7 razones por las que los aspirantes a licencias reprueban el examen de manejo (escrito)

Evita estos errores comunes para pasar tu prueba de manejo
7 razones por las que los aspirantes a licencias reprueban el examen de manejo (escrito)
Dos asistentes al consulado mexicano estudian el examen escrito para la licencia de conducir.
Foto: Archivo

La prueba escrita o teórica del examen de manejo para obtener una licencia de conducir requiere de algunas horas de lectura y determinación para memorizar el reglamento de manejo del Departamento de Motores y Vehículos (DMV). Sin embargo, seis de cada 10 aspirantes a una licencia de manejo reprueban el examen escrito, informa el DMV en su sitio web. ¿Por qué? Según el Departamento, la razón está asociada con estudiar de manera equivocada.
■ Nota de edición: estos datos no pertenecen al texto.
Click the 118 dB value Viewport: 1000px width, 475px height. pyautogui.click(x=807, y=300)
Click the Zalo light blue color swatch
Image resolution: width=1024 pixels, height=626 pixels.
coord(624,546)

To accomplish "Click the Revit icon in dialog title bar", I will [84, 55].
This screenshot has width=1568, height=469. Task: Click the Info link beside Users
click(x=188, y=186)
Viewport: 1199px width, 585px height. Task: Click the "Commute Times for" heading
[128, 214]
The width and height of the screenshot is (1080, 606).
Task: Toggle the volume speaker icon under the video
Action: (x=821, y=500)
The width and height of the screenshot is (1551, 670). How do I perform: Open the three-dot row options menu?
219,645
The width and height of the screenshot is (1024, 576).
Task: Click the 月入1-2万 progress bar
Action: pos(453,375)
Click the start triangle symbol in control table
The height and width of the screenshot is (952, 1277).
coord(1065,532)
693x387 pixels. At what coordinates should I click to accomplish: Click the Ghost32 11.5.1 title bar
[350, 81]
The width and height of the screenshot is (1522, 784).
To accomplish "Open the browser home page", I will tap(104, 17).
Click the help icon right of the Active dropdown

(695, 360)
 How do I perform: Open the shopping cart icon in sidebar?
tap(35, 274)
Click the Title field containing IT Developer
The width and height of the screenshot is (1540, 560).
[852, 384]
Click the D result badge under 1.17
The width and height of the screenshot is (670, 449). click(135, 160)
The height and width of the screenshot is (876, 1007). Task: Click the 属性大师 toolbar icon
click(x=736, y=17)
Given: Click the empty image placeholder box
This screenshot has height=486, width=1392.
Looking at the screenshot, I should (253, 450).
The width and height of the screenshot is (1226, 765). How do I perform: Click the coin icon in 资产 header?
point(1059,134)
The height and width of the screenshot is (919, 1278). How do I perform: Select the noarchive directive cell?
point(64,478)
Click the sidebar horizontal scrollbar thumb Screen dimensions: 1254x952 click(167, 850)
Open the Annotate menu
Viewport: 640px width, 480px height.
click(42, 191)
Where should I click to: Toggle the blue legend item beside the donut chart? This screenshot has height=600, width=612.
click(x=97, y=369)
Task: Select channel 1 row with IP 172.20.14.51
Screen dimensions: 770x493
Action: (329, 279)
El solo hecho de leer el manual oficial del conductor del estado no va a hacerte obtener un puntaje de aprobación. Se debe estudiar activamente la prueba escrita del DMV leyendo el manual del conductor y luego probando su conocimiento.

Esta evaluación es requerida para obtener una licencia y a pesar de ser asociada con jóvenes egresados de la High School o preparatoria, la realidad es que muchos adultos son obligados a tomarla para obtener su licencia de conducir por primera vez o para renovar su licencia a causa de muchas infracciones de tránsito.

Es por eso que hoy te compartimos las 7 razones más comunes que hacen a un aspirante de licencia de conducir reprobar la prueba, según el Departamento.

1 – Procrastinar: no dejes los estudios y prueba de examen para después.

2 – Poco tiempo para estudiar: Los aspirantes que no pueden encontrar el tiempo necesario para estudiar dan un desempeño pobre en la evaluación.

3 – No evitan las actividades de aprendizaje pasivas: Leer y releer el manual del DMV, resaltando secciones, destacando los puntos clave, resumiendo pasajes.

4 – No tomar la prueba de práctica.

5 – No aprender de los errores cometidos.

6 – No mantenerse saludable: dormir lo suficiente, comer saludable, etc.

7 – Mantener los nieveles de ansiedad bajos: toma un asiento cómodo en el suelo, pon unas gotas de aceite esencial de naranja o lavanda  en las manos, frote ambas manos para distribuir el aceite, descansa tus manos, con las palmas hacia arriba, sobre tus rodillas. Cierra los ojos y toma al menos 10 respiraciones profundas. Vuelva a abrir los ojos con cuidado, inhale una vez más y libere la tensión restante con una larga exhalación audible.